Comme Noémie, je ne crois pas que ce soit parmi les pratiques des autres espèces que nous débusquerons les origines naturelles ou sociologiques de nos comportements amoureux. Je crois que l'environnement sociologique et philosophique (i.e. religieux) a énormément conditionné la "nature humaine".
Pour ma part, je ne connais vraiment que ma propre expérience.
Dès la maternelle, j'avais deux amoureux. A 4 ans, je passais mes journées accrochées à Maxime à l'école et mes débuts de soirées à suivre partout Emmanuel, mon voisin de palier. Sous l'oeil rigolard de mes parents et des leurs.
Il se trouve que bien qu'ayant principalement grandi en France, mon éducation ne relayait pas le dogme moral ambiant. Mes parents, quoique mariés, ne nous ont jamais présenté leur propre mode de vie comme une panacée. (Sans doute étaient-ils conscient que leur couple franco-congolais dans les années 70 était déjà une transgression, et par là même étaient en mesure de relativiser ce qui se faisait ou pas).
Aussi lorsqu'à l'adolescence ils ont rencontré mes trois amoureux (les trois mêmes de 13 à 17 ans), ils les ont accueillis comme tels. Tous les trois. Sans même sourciller. Certes, je passais pour la "salope" du collège, mais ma propre conviction de ne faire de mal à personne et de ne contrevenir à aucune règle absolue et la bienveillance de mes parents m'ont permis de vivre cette différence dans la sérénité et sans conflit intérieur.
Alors, nature ou acquisition ?
Personnellement, je crois que ma nature est profondément polyamoureuse. Je crois que la nature de l'amour est intrinsèquement polymorphe. Je crois que la jalousie et la possessivité sont partie intégrante de l'éducation "traditionnelle".
J'ai été élevée dans l'idée qu'on ne possède pas les gens et que le bonheur émane de soi-même; que l'amour qu'on éprouve pour une personne n'est pas conditionné par les relations qu'on a avec elle. J'ai aussi été élevée dans la méfiance du confort matériel, ou du moins dans la remise en question des comportements ultra-consommateurs.
Je suis de plus en plus consciente en vous lisant tous que je suis un cas un peu particulier (figure-vous que je ne m'en étais même pas aperçue avant ! Heureux les simples d'esprit :-) ).
Ma vie polyamoureuse ne m'a jamais posé le moindre souci social ou professionnel, quant au niveau sentimental, je n'ai pas cherché à convaincre mes partenaires mono d'adopter ma philosophie.
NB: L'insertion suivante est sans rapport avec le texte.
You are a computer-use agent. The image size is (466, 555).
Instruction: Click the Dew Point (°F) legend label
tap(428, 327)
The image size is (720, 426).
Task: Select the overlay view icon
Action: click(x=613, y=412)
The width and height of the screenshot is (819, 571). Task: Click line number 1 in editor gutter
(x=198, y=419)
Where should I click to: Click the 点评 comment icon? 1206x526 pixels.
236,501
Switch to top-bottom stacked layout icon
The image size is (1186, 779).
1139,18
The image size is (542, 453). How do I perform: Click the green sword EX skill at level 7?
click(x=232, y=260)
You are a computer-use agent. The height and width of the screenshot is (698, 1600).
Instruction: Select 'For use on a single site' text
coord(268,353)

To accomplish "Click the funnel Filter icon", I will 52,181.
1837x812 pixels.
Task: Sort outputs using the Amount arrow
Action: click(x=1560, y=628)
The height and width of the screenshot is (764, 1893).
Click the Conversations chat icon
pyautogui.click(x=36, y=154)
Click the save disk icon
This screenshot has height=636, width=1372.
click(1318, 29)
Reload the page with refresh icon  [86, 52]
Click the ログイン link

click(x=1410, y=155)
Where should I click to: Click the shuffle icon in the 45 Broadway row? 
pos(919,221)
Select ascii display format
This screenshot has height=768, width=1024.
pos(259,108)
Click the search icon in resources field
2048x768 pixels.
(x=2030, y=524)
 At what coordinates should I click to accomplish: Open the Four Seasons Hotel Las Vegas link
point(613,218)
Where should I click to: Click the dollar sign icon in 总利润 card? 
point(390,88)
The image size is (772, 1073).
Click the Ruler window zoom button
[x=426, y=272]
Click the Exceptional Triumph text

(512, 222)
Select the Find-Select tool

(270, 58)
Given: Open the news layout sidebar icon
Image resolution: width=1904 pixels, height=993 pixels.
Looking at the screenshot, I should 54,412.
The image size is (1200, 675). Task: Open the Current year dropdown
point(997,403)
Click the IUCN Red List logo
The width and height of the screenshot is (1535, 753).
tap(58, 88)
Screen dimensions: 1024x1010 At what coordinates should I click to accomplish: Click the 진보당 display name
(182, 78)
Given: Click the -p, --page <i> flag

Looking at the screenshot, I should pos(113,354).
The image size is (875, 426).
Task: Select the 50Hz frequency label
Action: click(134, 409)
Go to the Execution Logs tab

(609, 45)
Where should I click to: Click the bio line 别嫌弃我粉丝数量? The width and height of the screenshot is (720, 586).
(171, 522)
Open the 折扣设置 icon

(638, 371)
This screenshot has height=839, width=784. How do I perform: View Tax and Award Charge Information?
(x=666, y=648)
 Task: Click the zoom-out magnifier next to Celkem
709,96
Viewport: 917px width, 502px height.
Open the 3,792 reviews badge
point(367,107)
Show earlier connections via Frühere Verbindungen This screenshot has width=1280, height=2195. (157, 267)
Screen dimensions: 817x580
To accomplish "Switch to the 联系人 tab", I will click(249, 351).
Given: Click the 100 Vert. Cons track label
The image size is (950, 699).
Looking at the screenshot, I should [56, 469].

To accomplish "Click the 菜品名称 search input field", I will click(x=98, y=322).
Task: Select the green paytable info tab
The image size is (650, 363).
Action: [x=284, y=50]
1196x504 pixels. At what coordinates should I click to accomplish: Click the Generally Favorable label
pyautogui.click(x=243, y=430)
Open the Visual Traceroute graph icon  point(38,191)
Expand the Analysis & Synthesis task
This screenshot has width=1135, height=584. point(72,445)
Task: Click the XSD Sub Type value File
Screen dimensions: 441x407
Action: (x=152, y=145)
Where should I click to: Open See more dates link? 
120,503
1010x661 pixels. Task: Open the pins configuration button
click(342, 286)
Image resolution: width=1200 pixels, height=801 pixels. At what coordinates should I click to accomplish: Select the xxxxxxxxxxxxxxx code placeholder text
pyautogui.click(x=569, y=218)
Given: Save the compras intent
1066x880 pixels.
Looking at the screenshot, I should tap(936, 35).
Lorsque je pose la question à mes amis du regard qu'ils portent sur ma vie amoureuse, ils me répondent : "Tu as toujours été libre dans tous les domaines, ta liberté sentimentale et sexuelle ne nous surprend pas. Comment te juger quand tu en parles avec autant de naturel et de bonheur ? Comment te reprocher d'assumer la façon dont tu trouves ton épanouissement ?"
Voilà, je suis une vernie de la vie, j'ai une famille et des amis formidables qui sont tous convaincus, même s'ils ne l'adoptent pas, que mon mode de vie m'est parfaitement "naturel".